Trump: ‘I hate everyone in the White House’
Has Donald Trump finally lost it? This week has seen him spar with his cabinet, his party, the NFL, Puerto Rico, TV networks and more. Those close to him now fear for his state of mind…
Donald Trump’s critics are fond of declaring him unstable. Many times they have predicted the downfall of his presidency. Now, however, their voices are louder than ever.
Trump’s chaotic week began on Sunday, when he picked a fight with a veteran Republican senator. The president tweeted that Bob Corker, who has supported him in the past, was not seeking re-election next year because he “didn’t have the guts”.
Corker replied by comparing Trump to a toddler, accusing him of running his office like “a reality show”, and said he was encouraging a world war with his comments. He added that most senior Republicans share his views. Trump then mocked Corker for his height and called him a “fool”.
The next day, NBC News reported that Trump requested a nearly tenfold increase in the nation’s nuclear arsenal in July, prompting Secretary of State Rex Tillerson to call him a “moron”. Trump retorted that he would beat Tillerson in an IQ test. He then threatened to revoke the licences of “partisan” television networks, effectively questioning the First Amendment.
Meanwhile, the president caused alarm by vowing to cancel the Iran nuclear deal, which his party broadly supports. He continued to criticise NFL players’ protests, even as the White House downplayed his comments. He also implied that Puerto Rico was partly to blame for the damage caused by a recent hurricane.
As these spats played out in public, a series of leaks shed light on Trump’s behaviour in private. One person close to him described him as a tantrum-prone “whistling teapot”. There have been reports of “shouting matches” with Chief of Staff John Kelly, who is rumoured to be on his way out.
Citing his advisers, Vanity Fair noted that the president has been badly affected by the stalling of his legislative programme and the loss of his candidate in a recent primary. One confidant said that Trump is “unravelling”. He is said to have exclaimed: “I hate everyone in the White House!” — although the White House denies this.
Are Trump’s critics right this time?
The Fight House
“No,” say some. Anyone who says things have changed has not been paying attention this year. Trump has been tweeting opinions and picking fights since day one. This strategy helped put him in the White House, and it is too early to declare that his presidency has failed. Judge him not by his words, but by his deeds to come.
“Wrong,” reply others. What has changed is that Trump is now turning on his closest allies. Undermining Corker could cost him a crucial vote in the Senate. More generally, alienating Republicans makes him look stupid and the party look weak. If that is a strategy, it is a mad one, and final proof that Trump has lost touch.
- Is Trump fit to be president?
- Is there a strategy behind Trump’s feuds?
- Imagine you are Trump’s advisers. As a class, read all his tweets since Sunday and decide which ones you would approve.
- Read The Washington Post’s article in Become An Expert.
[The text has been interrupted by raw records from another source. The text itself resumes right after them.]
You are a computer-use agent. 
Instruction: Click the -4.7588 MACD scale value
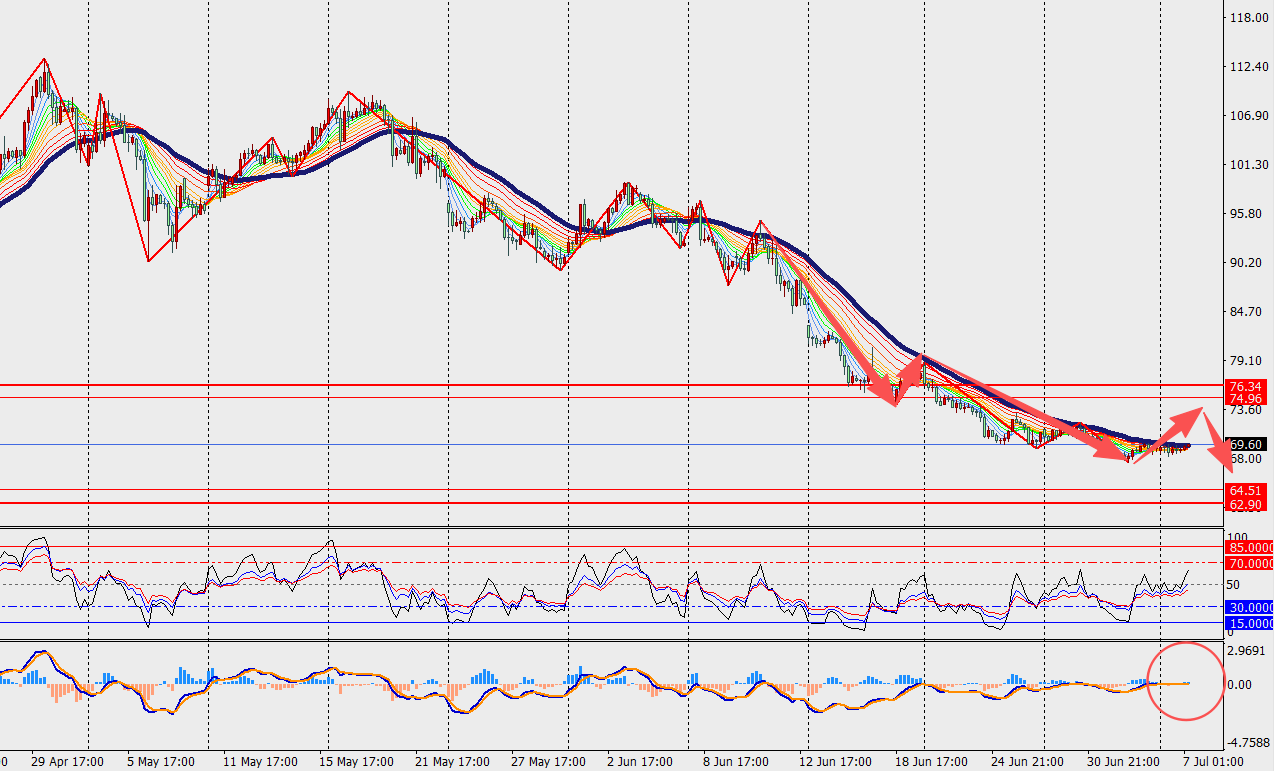pos(1248,743)
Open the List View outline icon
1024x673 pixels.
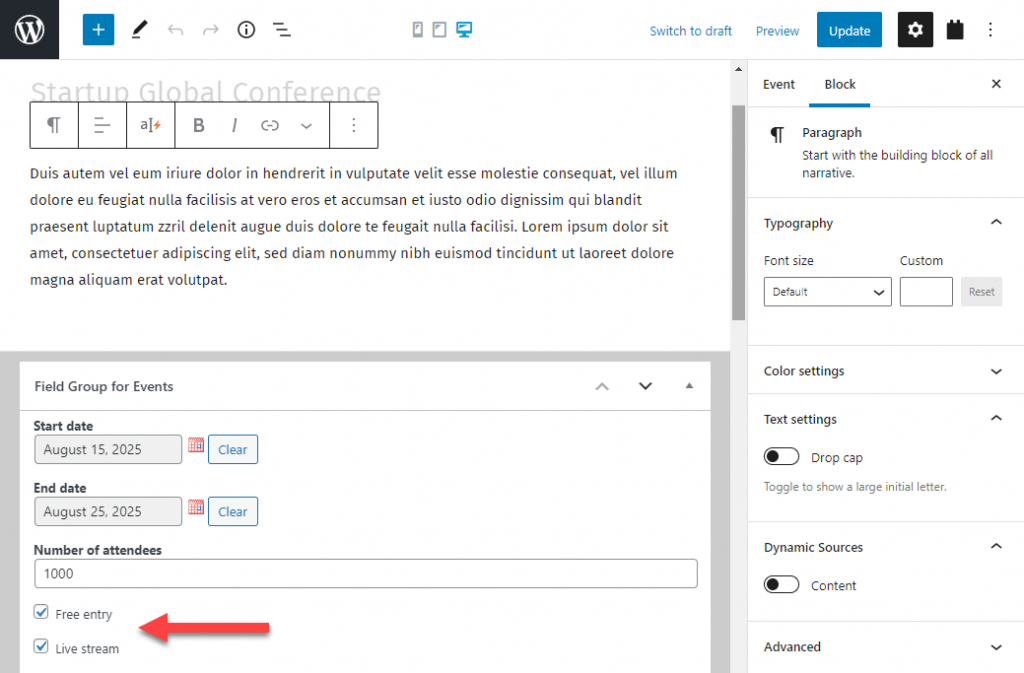click(x=282, y=29)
In 800 words, explain whether you think Trump should be removed from office under the 25th Amendment.
Some People Say...
“Life is a series of battles.”— Donald Trump
What do you think?
Q & A
- What do we know?
- Trump likes to make bombastic threats. In the past, he has vowed to attack North Korea with “fire and fury”, deport 11m immigrants, “bomb the hell” out of Islamic State, “lock up” Hillary Clinton over her use of a private email server, and much more. In this light, his comments on TV networks’ licences and the Iran nuclear deal are fairly ordinary.
- What do we not know?
- Which of his threats he will act on. Some are plainly illegal: revoking the networks’ licenses would violate the First Amendment’s protection of free speech, for example. Others are perfectly possible. The Iran deal has to be renewed every 90 days; the next deadline is this Sunday, and many expect Trump to cancel the deal. Congress would then have to confirm the cancellation, however.
- Bob Corker
- Corker has represented Tennessee in the Senate since 2007. He chairs the influential Senate Foreign Relations Committee.
- IQ test
- This is not the first time Trump has suggested an IQ contest. He challenged London’s Mayor Sadiq Khan to one after Khan called him “ignorant”.
- Broadly supports
- Most Republicans initially opposed the Obama administration’s deal, which lifted sanctions on Iran in return for the country’s abandonment of its nuclear arms programme. Now that it is in place, however, most fear the instability that cancelling it would cause.
- NFL players’ protests
- Since 2016, some football players have protested against racism and police brutality by kneeling during the national anthem. Trump has called for these players to be fired.
- Loss of his candidate
- Trump backed Luther Strange to be the Republican nominee for a vacant seat in the Senate. After Strange lost, the president deleted his tweets expressing support for him.
- Crucial vote
- The Republicans have a majority of only two in the Senate. They are worried that a few rebels could sink their forthcoming plans for tax reform.